======== Study text ========
The Seventh Son
- First edition
- Author: Sebastian Faulks
- Language: English
- Published: 2023 (Hutchinson Heinemann)
- Publication place: United Kingdom
- Media type: Print (hardback)
- Pages: 368 pp
- ISBN: 1-52-915320-4
- Dewey Decimal: 823.92
- Preceded by: Snow Country
- Followed by: Farewell to Eden

= The Seventh Son (novel) =

2023 novel by Sebastian Faulks

The Seventh Son is a 2023 novel by author Sebastian Faulks, telling a story in the near future of a child born through a clandestine IVF procedure to a surrogate mother.

It is Faulks's sixteenth novel.

== Plot ==
The story takes place in the mid-21st century and moves mainly between the United States of America and Great Britain. The main protagonists are : Talissa Adam, an American seeking a source of funding to continue a career in academic Anthropology. Mary and Alaric Pedersen is a British couple hoping to have a child through use of a paid surrogate mother, who turns out to be Talissa. Lukas Parn is an extremely wealthy businessman, owner of an eminent IVF clinic in London, who also funds clandestine experimentation involving manipulation of archaic genetic material. Seth Pedersen is the son born to Talissa through IVF who is brought up by Mary and Alaric.
======== Data provided ========
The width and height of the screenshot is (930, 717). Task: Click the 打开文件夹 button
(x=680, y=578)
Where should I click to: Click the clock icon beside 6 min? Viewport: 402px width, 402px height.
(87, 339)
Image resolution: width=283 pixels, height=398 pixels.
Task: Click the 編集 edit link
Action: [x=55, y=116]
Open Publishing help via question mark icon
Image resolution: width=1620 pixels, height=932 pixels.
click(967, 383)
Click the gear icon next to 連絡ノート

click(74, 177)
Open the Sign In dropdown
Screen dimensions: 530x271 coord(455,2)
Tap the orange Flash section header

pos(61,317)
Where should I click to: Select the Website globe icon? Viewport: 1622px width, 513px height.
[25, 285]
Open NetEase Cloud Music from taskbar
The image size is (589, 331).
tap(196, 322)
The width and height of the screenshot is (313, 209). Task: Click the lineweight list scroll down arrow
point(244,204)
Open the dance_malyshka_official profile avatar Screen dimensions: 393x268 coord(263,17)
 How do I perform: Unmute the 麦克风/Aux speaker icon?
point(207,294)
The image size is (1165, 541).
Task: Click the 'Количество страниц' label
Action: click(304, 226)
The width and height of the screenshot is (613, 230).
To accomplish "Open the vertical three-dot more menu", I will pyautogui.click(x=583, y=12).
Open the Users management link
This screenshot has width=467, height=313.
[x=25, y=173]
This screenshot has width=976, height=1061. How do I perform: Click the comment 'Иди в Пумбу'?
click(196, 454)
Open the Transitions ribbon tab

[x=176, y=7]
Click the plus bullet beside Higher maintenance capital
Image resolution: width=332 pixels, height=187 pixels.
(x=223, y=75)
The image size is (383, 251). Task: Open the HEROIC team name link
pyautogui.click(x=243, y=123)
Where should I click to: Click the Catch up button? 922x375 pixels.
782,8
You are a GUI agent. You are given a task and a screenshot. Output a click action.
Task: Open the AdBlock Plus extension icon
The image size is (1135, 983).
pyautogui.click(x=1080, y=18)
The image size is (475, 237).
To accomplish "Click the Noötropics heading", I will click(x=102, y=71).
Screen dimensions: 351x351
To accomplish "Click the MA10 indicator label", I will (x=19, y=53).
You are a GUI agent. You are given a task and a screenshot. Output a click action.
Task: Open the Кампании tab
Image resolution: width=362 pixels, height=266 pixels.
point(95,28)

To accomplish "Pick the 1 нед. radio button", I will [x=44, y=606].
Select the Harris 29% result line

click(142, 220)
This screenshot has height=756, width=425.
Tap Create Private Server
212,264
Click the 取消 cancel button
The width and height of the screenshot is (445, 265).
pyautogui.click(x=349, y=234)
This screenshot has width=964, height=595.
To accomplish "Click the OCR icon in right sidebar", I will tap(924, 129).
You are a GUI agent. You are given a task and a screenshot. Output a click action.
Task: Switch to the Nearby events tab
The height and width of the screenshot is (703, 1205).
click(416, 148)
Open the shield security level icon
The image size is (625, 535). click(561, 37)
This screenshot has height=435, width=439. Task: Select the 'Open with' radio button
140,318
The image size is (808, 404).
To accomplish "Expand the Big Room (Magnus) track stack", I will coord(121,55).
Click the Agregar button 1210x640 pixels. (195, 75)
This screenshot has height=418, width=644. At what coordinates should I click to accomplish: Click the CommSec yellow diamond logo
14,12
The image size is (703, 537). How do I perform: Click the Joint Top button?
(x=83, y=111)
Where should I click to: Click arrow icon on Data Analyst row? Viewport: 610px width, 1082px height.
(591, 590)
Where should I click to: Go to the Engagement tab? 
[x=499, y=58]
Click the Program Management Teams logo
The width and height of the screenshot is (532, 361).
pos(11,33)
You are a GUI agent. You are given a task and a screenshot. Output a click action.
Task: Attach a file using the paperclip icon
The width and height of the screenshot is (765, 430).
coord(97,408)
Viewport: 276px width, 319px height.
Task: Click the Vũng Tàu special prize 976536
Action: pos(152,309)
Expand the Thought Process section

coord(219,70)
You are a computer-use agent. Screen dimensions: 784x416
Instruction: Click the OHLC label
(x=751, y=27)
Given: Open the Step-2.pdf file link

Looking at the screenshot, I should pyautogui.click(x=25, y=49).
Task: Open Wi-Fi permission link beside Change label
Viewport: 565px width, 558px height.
========
_Work request_
Reproduce a passage from the article on The Seventh Son, beginning at the words "2023 novel by Sebastian" and stopping after "a surrogate mother.".

_Result of this task_
2023 novel by Sebastian Faulks

The Seventh Son is a 2023 novel by author Sebastian Faulks, telling a story in the near future of a child born through a clandestine IVF procedure to a surrogate mother.